A native of California, Stout, who was named to the Newsom professorship, earned his bachelor’s degree from the University of California, Berkley and his doctorate from the University of California, Davis. His research covers such topics as management of insect pests of rice, the biochemical and physiological bases of plant resistance to insects, induced resistance to insects, and management of mosquitoes in rice fields.

Stout also is a graduate of the LSU AgCenter’s Agricultural Leadership Development Program and has lectured in both China and Thailand on rice pest management.

"It is a tremendous honor to have been chosen for this professorship, especially given the quality of the entomology faculty at LSU," Stout said. "I appreciate the opportunities that the LSU AgCenter has given me."
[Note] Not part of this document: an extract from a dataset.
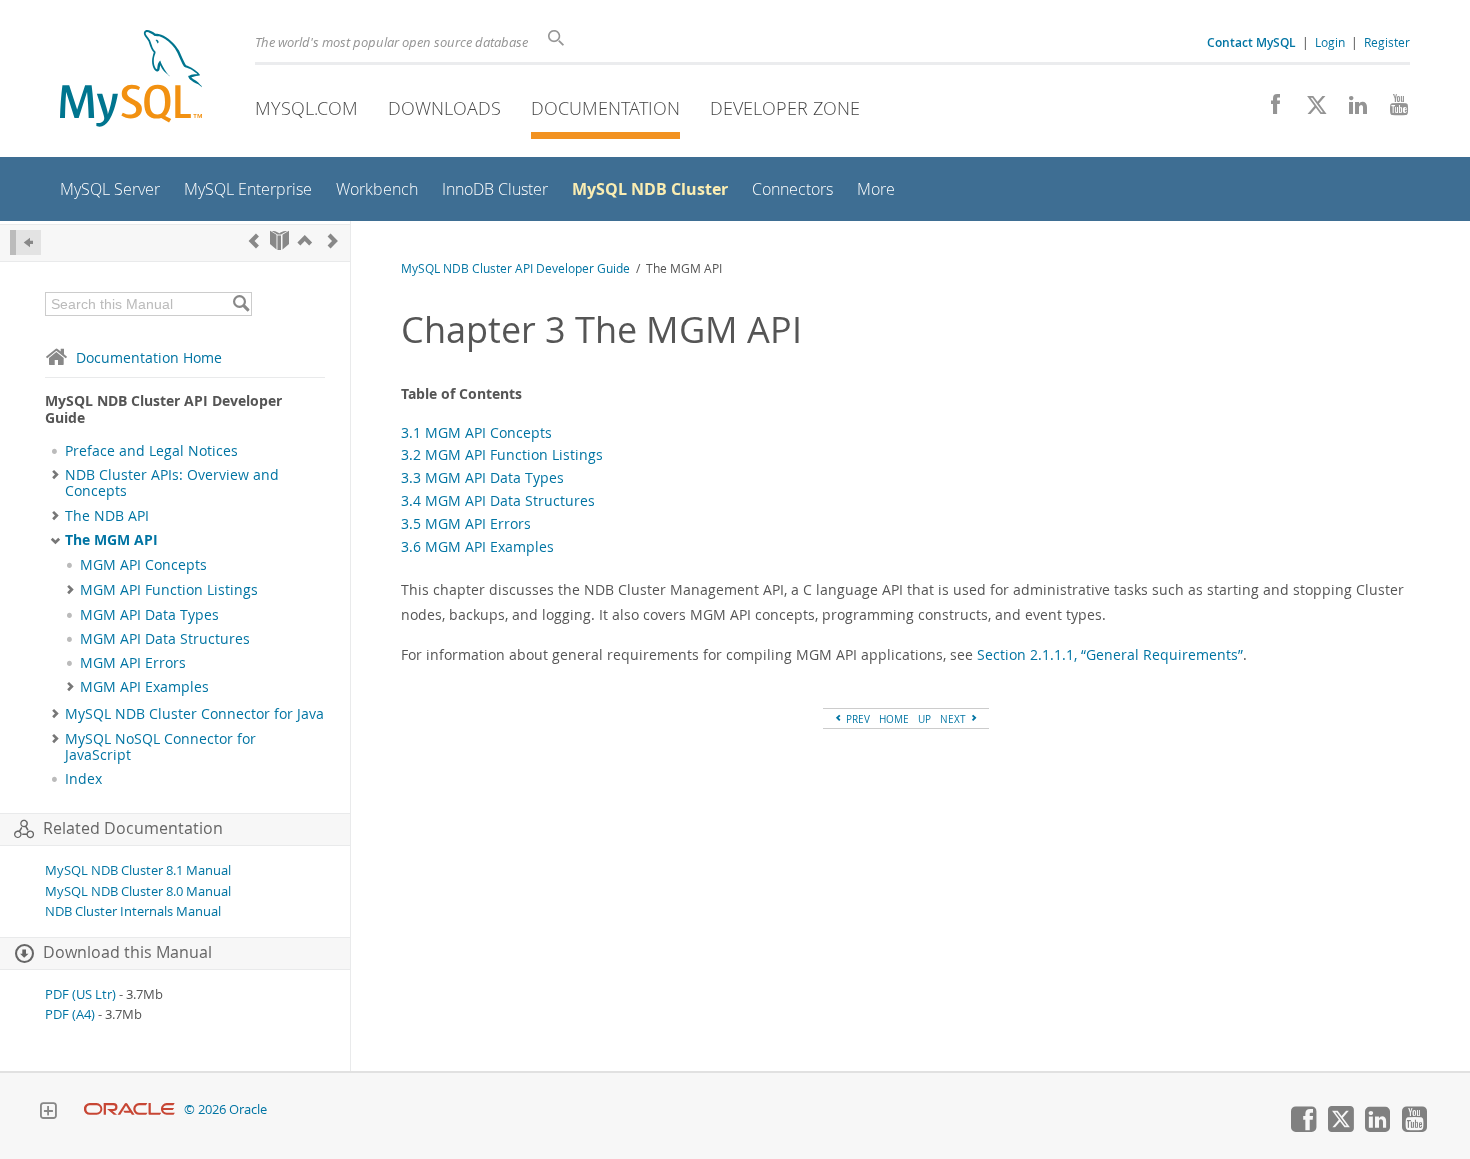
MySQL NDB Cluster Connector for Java (194, 714)
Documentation (605, 108)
Dr. L. Dale Newsom, for whom the professorship is named, had a long and prestigious teaching and research career as professor and head of the LSU AgCenter’s Department of Entomology. He was co-developer of the boll weevil diapause control strategy – a major component of the boll weevil eradication program.

"Dr. Newsom was a pioneer in the area of integrated pest management, which is a scientifically, environmentally and ecologically sound approach to controlling pests," Stout said. "It is a tribute to the efforts of Dr. Newsom and others like him that the principles underlying integrated pest management have been almost universally accepted by entomologists, plant pathologists and others concerned with crop protection."